Von Willebrand Disease Type 2

A form of von Willebrand disease (VWD) characterized by a bleeding disorder associated with a qualitative deficiency and functional anomalies of the Willebrand factor (VWF). Depending on the type of functional abnormalities, this form is classified as type 2A, 2B, 2M or 2N.

Epidemiology

The subtypes of type 2 VWD account for between 20-45% of cases of VWD.

Clinical description

Age of onset of the bleeding anomalies varies, with earlier onset being associated with more severe VWF deficiency. Four type 2 VWD subtypes have been described: types 2A, 2B and 2M are characterized by mucocutaneous manifestations (menorrhagia, epistaxis, gastrointestinal hemorrhage etc.); type 2N is mainly characterized by post traumatic soft tissue bleedings. There is an increased risk of abnormal bleeding following an invasive procedure associated with all type 2 subtypes.

Etiology

The VWF gene (12p13.3) anomalies that lead to type 2 VWD involve the well-defined functional domains of the VWF protein. Three of these subtypes are associated with anomalies in the interaction of VWF with platelets and/or the subendothelium, and are caused by decreased affinity for platelets in combination with VWF multimerization anomalies (type 2A), increased VWF affinity for platelets (type 2B), or decreased VWF affinity for platelets or collagen and normal VWF multimerization (type 2M).

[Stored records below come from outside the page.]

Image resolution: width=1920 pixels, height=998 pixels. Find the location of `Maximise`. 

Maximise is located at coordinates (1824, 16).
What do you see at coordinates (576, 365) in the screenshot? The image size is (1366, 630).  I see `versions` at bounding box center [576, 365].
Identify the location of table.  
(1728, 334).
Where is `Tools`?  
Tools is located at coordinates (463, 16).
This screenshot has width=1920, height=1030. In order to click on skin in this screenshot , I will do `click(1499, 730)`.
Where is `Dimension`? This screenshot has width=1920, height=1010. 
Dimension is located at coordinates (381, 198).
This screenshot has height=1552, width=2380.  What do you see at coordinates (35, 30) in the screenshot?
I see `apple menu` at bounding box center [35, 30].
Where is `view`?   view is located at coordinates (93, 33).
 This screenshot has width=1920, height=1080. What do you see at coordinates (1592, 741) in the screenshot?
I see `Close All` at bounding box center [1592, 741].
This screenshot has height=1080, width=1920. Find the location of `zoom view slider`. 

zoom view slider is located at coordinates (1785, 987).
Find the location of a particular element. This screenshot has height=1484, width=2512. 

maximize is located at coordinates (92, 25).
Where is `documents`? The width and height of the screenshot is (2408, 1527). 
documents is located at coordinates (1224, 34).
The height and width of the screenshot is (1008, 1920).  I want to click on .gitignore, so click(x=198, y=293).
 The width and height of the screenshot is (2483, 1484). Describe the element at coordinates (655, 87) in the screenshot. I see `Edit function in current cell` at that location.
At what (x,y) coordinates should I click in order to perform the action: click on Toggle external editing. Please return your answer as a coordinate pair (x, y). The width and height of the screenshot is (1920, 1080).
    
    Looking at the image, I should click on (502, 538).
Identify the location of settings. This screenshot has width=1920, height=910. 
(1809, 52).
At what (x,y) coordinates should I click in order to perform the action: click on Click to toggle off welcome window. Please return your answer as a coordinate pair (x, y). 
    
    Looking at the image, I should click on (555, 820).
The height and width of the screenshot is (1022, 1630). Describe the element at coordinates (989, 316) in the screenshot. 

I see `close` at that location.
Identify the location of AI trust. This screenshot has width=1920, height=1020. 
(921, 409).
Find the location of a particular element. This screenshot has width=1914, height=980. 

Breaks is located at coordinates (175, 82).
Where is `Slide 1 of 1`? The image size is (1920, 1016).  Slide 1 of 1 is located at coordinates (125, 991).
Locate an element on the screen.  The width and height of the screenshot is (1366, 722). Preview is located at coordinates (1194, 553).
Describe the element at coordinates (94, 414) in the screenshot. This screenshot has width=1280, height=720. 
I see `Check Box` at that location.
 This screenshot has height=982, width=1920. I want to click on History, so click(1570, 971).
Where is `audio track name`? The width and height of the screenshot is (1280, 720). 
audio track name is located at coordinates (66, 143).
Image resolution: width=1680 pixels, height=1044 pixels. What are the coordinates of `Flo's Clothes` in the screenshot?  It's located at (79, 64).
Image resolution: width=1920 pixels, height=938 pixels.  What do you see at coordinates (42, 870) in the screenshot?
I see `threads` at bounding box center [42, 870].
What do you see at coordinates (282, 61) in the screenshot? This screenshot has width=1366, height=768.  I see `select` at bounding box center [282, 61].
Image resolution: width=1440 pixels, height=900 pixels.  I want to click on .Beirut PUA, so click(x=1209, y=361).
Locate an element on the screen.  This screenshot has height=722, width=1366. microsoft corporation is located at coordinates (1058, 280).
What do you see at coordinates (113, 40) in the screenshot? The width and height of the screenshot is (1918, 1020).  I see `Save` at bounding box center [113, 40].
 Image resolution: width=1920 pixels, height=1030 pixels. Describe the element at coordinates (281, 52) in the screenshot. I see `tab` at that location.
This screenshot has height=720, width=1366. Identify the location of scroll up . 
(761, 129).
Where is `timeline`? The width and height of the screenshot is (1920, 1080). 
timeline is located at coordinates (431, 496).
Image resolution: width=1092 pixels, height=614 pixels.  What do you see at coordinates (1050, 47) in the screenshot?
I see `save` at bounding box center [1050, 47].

The fourth subtype (type 2N) is associated with decreased VWF affinity for factor VIII (FVIII); the interactions between the platelets and the vessel walls are often normal and the FVIII deficiency is usually only moderate.

Diagnostic methods

For subtypes 2A, 2B and 2M, diagnosis is suspected following detection of a notably more profound decrease in functional VWF levels than in VWF antigen levels. This discrepancy between the functional VWF levels and VWF antigen levels also allows the type 2 disease to be distinguished from VWD type 1. However, more specific laboratory tests (analysis of the structure and distribution of the multimers) are required to diagnose the exact type 2 subtype. A thrombocytopenia can be observed in type 2B. Diagnosis of type 2N is suspected when the decrease in FVIII levels is much greater than that of VWF, and confirmed by a factor VIII binding assay.

Differential diagnosis

Subtypes 2A, 2B and 2M can be differentiated from acquired von Willebrand syndrome (AVWS), clinically by the onset of bleeding manifestations at a young age, a family history of the disease and the absence of an underlying pathology, and through molecular analysis revealing a mutation in the VWF gene. The factor VIII binding assay, together with molecular analysis of the VWF gene, allows type 2N VWD to be distinguished from mild hemophilia A.

Genetic counseling

Most subtypes of type 2 VWD are transmitted in an autosomal dominant manner except for type 2N and some rare forms of type 2A which are autosomal recessive. Genetic counseling should be proposed to inform patients about the severity of the disease and the associated risks, and to allow screening for detection of other affected family members. In case of recessive transmission where both parents are carriers of the disease-causing mutation, the at-risk couple should be informed that there is a 25% risk of having an affected child at each pregnancy.

Management and treatment

Medication (such as tranexamic acid for ENT (ear, nose and throat) bleeding anomalies and estrogen-progesterone therapy for menorrhagia) provides an effective treatment and may be prescribed alone or as an adjuvant therapy. The response to desmopressin varies depending on the type 2 subtype, as the endogenous VWF released from the endothelial cells in response to this treatment displays the same functional anomalies as plasmatic VWF. Desmopressin is contraindicated in patients with subtype 2B. Preventative or curative treatment for abnormal bleeding events often involves substitution therapy with purified human VWF. Platelet concentrates may have to be transfused in some patients with type 2B.

Prognosis

For patients managed within specialized hemostasis hospital centers, the prognosis is favorable, even for those with the most severe forms of the disease.